<<<<

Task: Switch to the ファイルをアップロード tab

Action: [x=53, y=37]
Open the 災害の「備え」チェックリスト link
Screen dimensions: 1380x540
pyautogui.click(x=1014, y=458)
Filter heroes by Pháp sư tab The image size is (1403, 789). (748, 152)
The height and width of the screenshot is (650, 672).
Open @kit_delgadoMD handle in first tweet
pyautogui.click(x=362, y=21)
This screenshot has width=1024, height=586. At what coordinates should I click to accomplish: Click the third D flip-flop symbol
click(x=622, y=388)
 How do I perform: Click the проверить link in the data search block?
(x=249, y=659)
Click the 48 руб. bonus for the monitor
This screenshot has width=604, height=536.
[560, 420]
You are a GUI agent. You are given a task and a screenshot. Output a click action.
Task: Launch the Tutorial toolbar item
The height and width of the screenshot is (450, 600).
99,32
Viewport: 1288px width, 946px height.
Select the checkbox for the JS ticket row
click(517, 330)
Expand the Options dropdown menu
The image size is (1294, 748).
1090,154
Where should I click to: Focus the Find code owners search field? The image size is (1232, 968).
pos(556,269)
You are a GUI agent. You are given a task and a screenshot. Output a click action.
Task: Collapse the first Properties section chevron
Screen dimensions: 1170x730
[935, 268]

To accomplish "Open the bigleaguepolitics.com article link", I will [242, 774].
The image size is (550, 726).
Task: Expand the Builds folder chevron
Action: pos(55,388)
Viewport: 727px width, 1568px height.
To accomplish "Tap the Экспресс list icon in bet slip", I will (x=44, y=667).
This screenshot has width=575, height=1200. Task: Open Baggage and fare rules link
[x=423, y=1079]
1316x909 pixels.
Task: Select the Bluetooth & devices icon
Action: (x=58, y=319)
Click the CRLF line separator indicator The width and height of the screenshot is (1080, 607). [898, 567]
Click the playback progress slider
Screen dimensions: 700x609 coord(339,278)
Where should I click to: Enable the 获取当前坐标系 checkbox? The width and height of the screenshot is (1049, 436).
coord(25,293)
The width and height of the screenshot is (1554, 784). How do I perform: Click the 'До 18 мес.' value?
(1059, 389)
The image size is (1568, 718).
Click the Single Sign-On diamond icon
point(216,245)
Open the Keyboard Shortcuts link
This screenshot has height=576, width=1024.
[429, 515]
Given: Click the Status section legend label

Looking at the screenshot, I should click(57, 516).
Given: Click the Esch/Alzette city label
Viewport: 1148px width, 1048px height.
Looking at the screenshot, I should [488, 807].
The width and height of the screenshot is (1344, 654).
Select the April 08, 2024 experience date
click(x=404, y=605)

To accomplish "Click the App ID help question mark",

>>>>

Goal of the exercise -> Set down each entry above again exactly as it reads.

Finished exercise ->
Task: Switch to the ファイルをアップロード tab

Action: [x=53, y=37]
Open the 災害の「備え」チェックリスト link
Screen dimensions: 1380x540
pyautogui.click(x=1014, y=458)
Filter heroes by Pháp sư tab The image size is (1403, 789). (748, 152)
The height and width of the screenshot is (650, 672).
Open @kit_delgadoMD handle in first tweet
pyautogui.click(x=362, y=21)
This screenshot has width=1024, height=586. At what coordinates should I click to accomplish: Click the third D flip-flop symbol
click(x=622, y=388)
 How do I perform: Click the проверить link in the data search block?
(x=249, y=659)
Click the 48 руб. bonus for the monitor
This screenshot has width=604, height=536.
[560, 420]
You are a GUI agent. You are given a task and a screenshot. Output a click action.
Task: Launch the Tutorial toolbar item
The height and width of the screenshot is (450, 600).
99,32
Viewport: 1288px width, 946px height.
Select the checkbox for the JS ticket row
click(517, 330)
Expand the Options dropdown menu
The image size is (1294, 748).
1090,154
Where should I click to: Focus the Find code owners search field? The image size is (1232, 968).
pos(556,269)
You are a GUI agent. You are given a task and a screenshot. Output a click action.
Task: Collapse the first Properties section chevron
Screen dimensions: 1170x730
[935, 268]

To accomplish "Open the bigleaguepolitics.com article link", I will [242, 774].
The image size is (550, 726).
Task: Expand the Builds folder chevron
Action: pos(55,388)
Viewport: 727px width, 1568px height.
To accomplish "Tap the Экспресс list icon in bet slip", I will (x=44, y=667).
This screenshot has width=575, height=1200. Task: Open Baggage and fare rules link
[x=423, y=1079]
1316x909 pixels.
Task: Select the Bluetooth & devices icon
Action: (x=58, y=319)
Click the CRLF line separator indicator The width and height of the screenshot is (1080, 607). [898, 567]
Click the playback progress slider
Screen dimensions: 700x609 coord(339,278)
Where should I click to: Enable the 获取当前坐标系 checkbox? The width and height of the screenshot is (1049, 436).
coord(25,293)
The width and height of the screenshot is (1554, 784). How do I perform: Click the 'До 18 мес.' value?
(1059, 389)
The image size is (1568, 718).
Click the Single Sign-On diamond icon
point(216,245)
Open the Keyboard Shortcuts link
This screenshot has height=576, width=1024.
[429, 515]
Given: Click the Status section legend label

Looking at the screenshot, I should click(57, 516).
Given: Click the Esch/Alzette city label
Viewport: 1148px width, 1048px height.
Looking at the screenshot, I should [488, 807].
The width and height of the screenshot is (1344, 654).
Select the April 08, 2024 experience date
click(x=404, y=605)

To accomplish "Click the App ID help question mark",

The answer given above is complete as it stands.